■ Problem description ■
For this exercise, copy the data exactly and omit any images.

Stored data:
++++++++++++++++++++

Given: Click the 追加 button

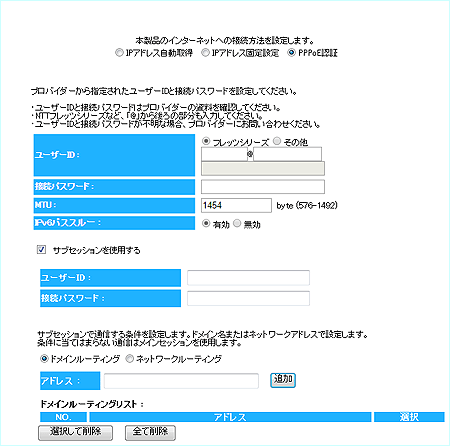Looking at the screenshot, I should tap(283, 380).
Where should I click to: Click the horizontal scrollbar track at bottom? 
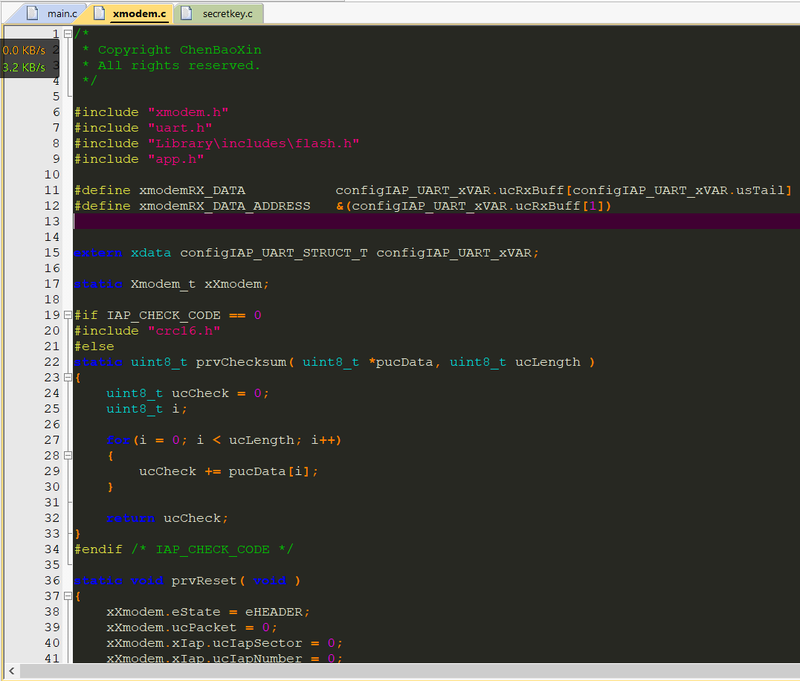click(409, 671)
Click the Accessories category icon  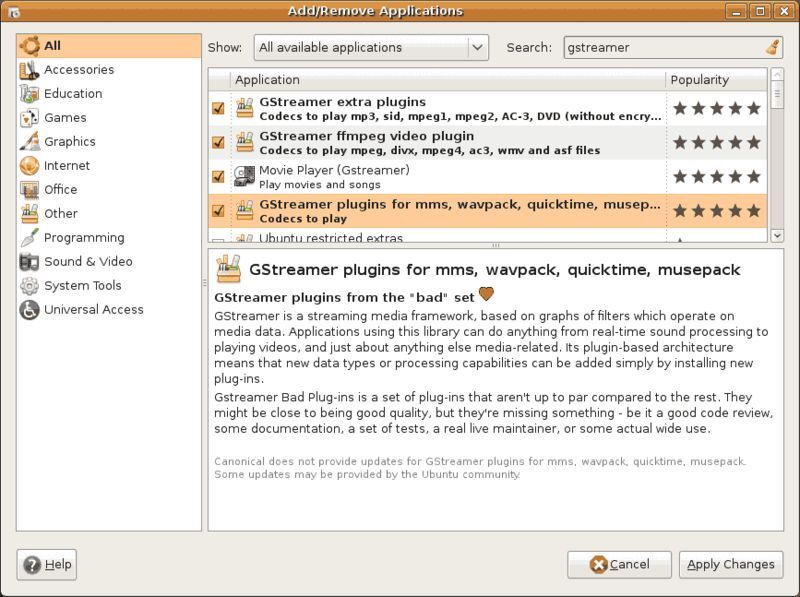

++++++++++++++++++++

■ The completed task ■
Given: Click the 追加 button

Looking at the screenshot, I should tap(283, 380).
Where should I click to: Click the horizontal scrollbar track at bottom? 
click(409, 671)
Click the Accessories category icon  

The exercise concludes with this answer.